This is a quietly reflective book which describes the lives of siblings, Edward and Helen, living in the family home together, on into old age. It is told mainly from Helen's point of view and concerns the recent death of their mother, who was manipulative and spiteful even until the end. A younger daughter managed to escape, but Helen and Edward always remained in thrall to her petty cruelties and rigid social code. Helen might have escaped a couple of times but potential lovers were sternly rebuffed and even discouraged in underhand ways as the malignant mother did her best to keep her two eldest children at her beck and call.
Helen realises that all of this is partly their own fault and the reader has to concur that, both now in their fifties, the mixture of shyness, diffidence and the stiff timidity with which she and Edward approach the world could well have put their chances of anything different beyond their reach.
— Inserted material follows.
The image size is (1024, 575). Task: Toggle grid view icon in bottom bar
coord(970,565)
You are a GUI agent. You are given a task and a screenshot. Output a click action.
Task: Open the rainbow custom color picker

Nothing much happens in the book - Edward gets into trouble for being an atheist at the girls' school where he is a teacher and then gropes the young male gardener, displaying his incipient homosexuality for the first time in his life. There are no consequences for either incident.
Meanwhile Helen is attracted to a local solicitor until she finds out he is a bit of a womaniser, who is not much interested in sex (a strange combination, I felt). The book, in its own way, is as timid and unforthcoming as its characters and it is a shame it couldn't have had a bit more lively realism.
A further mistake is made by Lively when she tries to bring in young people - these being a couple of punks who are the sister's offspring. A more unlikely seeming pair I can hardly imagine. Lively imagines the punk generation rode motorbikes and were into Reggae. Someone should have told her the truth.